• Task details: Please write out the data below as a numbered list, one line per item, leaving out any blank lines.

• Records for the exercise:
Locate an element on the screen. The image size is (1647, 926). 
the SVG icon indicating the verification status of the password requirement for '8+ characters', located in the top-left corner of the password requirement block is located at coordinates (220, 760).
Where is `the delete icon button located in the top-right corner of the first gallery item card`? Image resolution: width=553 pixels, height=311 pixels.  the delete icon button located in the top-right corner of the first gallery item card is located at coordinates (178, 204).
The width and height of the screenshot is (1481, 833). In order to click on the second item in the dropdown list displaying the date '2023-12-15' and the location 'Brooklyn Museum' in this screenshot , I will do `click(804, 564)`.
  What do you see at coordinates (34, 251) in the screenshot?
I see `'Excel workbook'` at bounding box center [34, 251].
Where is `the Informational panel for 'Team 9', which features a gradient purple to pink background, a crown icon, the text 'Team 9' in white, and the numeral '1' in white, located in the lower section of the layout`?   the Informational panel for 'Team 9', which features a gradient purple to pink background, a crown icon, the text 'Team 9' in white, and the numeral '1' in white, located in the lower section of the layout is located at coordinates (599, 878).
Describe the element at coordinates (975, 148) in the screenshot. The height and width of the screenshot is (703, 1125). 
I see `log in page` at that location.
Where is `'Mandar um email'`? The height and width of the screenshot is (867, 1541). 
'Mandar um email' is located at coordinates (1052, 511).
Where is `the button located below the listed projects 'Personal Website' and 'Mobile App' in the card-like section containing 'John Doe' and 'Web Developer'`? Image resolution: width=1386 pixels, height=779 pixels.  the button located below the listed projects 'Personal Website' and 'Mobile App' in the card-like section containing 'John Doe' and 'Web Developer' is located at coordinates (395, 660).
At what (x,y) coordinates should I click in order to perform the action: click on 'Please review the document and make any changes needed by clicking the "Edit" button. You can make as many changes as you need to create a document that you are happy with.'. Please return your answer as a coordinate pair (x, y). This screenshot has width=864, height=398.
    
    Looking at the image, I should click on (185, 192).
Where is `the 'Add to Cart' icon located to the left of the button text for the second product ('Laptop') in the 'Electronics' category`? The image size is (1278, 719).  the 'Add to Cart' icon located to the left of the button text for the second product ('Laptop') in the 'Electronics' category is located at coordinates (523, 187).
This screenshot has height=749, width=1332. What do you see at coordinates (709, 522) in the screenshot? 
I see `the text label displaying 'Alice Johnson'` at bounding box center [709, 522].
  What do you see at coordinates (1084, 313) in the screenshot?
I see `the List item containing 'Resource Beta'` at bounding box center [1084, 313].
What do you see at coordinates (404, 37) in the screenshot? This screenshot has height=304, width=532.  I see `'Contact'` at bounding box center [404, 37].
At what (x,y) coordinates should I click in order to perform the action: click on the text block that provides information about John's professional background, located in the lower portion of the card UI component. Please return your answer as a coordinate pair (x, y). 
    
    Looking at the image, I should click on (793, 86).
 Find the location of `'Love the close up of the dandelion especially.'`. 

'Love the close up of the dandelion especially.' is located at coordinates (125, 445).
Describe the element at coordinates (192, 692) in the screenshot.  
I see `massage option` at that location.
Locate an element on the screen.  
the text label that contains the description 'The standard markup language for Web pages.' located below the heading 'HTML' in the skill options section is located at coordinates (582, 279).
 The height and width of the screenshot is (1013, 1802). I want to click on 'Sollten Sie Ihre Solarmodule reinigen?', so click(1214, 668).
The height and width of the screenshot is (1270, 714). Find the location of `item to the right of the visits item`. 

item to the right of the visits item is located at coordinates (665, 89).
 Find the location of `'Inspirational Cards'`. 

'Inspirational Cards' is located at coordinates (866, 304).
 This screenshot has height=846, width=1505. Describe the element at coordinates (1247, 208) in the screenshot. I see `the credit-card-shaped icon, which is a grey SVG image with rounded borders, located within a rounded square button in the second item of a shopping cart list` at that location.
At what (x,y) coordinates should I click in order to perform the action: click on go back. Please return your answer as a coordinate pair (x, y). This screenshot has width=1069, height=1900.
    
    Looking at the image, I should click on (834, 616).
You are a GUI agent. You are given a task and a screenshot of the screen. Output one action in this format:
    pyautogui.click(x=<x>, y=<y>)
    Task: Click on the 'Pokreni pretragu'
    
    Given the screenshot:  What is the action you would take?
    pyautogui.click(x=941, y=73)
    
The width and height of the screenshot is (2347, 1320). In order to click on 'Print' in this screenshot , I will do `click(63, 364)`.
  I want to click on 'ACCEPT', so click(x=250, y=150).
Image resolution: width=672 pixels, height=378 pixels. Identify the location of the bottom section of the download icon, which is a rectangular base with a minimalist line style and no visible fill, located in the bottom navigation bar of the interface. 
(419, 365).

• The output:
1. Locate an element on the screen. The image size is (1647, 926). 
2. the SVG icon indicating the verification status of the password requirement for '8+ characters', located in the top-left corner of the password requirement block is located at coordinates (220, 760).
3. Where is `the delete icon button located in the top-right corner of the first gallery item card`? Image resolution: width=553 pixels, height=311 pixels.  the delete icon button located in the top-right corner of the first gallery item card is located at coordinates (178, 204).
4. The width and height of the screenshot is (1481, 833). In order to click on the second item in the dropdown list displaying the date '2023-12-15' and the location 'Brooklyn Museum' in this screenshot , I will do `click(804, 564)`.
5.   What do you see at coordinates (34, 251) in the screenshot?
6. I see `'Excel workbook'` at bounding box center [34, 251].
7. Where is `the Informational panel for 'Team 9', which features a gradient purple to pink background, a crown icon, the text 'Team 9' in white, and the numeral '1' in white, located in the lower section of the layout`?   the Informational panel for 'Team 9', which features a gradient purple to pink background, a crown icon, the text 'Team 9' in white, and the numeral '1' in white, located in the lower section of the layout is located at coordinates (599, 878).
8. Describe the element at coordinates (975, 148) in the screenshot. The height and width of the screenshot is (703, 1125). 
9. I see `log in page` at that location.
10. Where is `'Mandar um email'`? The height and width of the screenshot is (867, 1541). 
11. 'Mandar um email' is located at coordinates (1052, 511).
12. Where is `the button located below the listed projects 'Personal Website' and 'Mobile App' in the card-like section containing 'John Doe' and 'Web Developer'`? Image resolution: width=1386 pixels, height=779 pixels.  the button located below the listed projects 'Personal Website' and 'Mobile App' in the card-like section containing 'John Doe' and 'Web Developer' is located at coordinates (395, 660).
13. At what (x,y) coordinates should I click in order to perform the action: click on 'Please review the document and make any changes needed by clicking the "Edit" button. You can make as many changes as you need to create a document that you are happy with.'. Please return your answer as a coordinate pair (x, y). This screenshot has width=864, height=398.
14.     Looking at the image, I should click on (185, 192).
15. Where is `the 'Add to Cart' icon located to the left of the button text for the second product ('Laptop') in the 'Electronics' category`? The image size is (1278, 719).  the 'Add to Cart' icon located to the left of the button text for the second product ('Laptop') in the 'Electronics' category is located at coordinates (523, 187).
16. This screenshot has height=749, width=1332. What do you see at coordinates (709, 522) in the screenshot? 
17. I see `the text label displaying 'Alice Johnson'` at bounding box center [709, 522].
18.   What do you see at coordinates (1084, 313) in the screenshot?
19. I see `the List item containing 'Resource Beta'` at bounding box center [1084, 313].
20. What do you see at coordinates (404, 37) in the screenshot? This screenshot has height=304, width=532.  I see `'Contact'` at bounding box center [404, 37].
21. At what (x,y) coordinates should I click in order to perform the action: click on the text block that provides information about John's professional background, located in the lower portion of the card UI component. Please return your answer as a coordinate pair (x, y). 
22.     Looking at the image, I should click on (793, 86).
23.  Find the location of `'Love the close up of the dandelion especially.'`. 
24. 'Love the close up of the dandelion especially.' is located at coordinates (125, 445).
25. Describe the element at coordinates (192, 692) in the screenshot.  
26. I see `massage option` at that location.
27. Locate an element on the screen.  
28. the text label that contains the description 'The standard markup language for Web pages.' located below the heading 'HTML' in the skill options section is located at coordinates (582, 279).
29.  The height and width of the screenshot is (1013, 1802). I want to click on 'Sollten Sie Ihre Solarmodule reinigen?', so click(1214, 668).
30. The height and width of the screenshot is (1270, 714). Find the location of `item to the right of the visits item`. 
31. item to the right of the visits item is located at coordinates (665, 89).
32.  Find the location of `'Inspirational Cards'`. 
33. 'Inspirational Cards' is located at coordinates (866, 304).
34.  This screenshot has height=846, width=1505. Describe the element at coordinates (1247, 208) in the screenshot. I see `the credit-card-shaped icon, which is a grey SVG image with rounded borders, located within a rounded square button in the second item of a shopping cart list` at that location.
35. At what (x,y) coordinates should I click in order to perform the action: click on go back. Please return your answer as a coordinate pair (x, y). This screenshot has width=1069, height=1900.
36.     Looking at the image, I should click on (834, 616).
37. You are a GUI agent. You are given a task and a screenshot of the screen. Output one action in this format:
38.     pyautogui.click(x=<x>, y=<y>)
39.     Task: Click on the 'Pokreni pretragu'
40.     Given the screenshot:  What is the action you would take?
41.     pyautogui.click(x=941, y=73)
42. The width and height of the screenshot is (2347, 1320). In order to click on 'Print' in this screenshot , I will do `click(63, 364)`.
43.   I want to click on 'ACCEPT', so click(x=250, y=150).
44. Image resolution: width=672 pixels, height=378 pixels. Identify the location of the bottom section of the download icon, which is a rectangular base with a minimalist line style and no visible fill, located in the bottom navigation bar of the interface. 
45. (419, 365).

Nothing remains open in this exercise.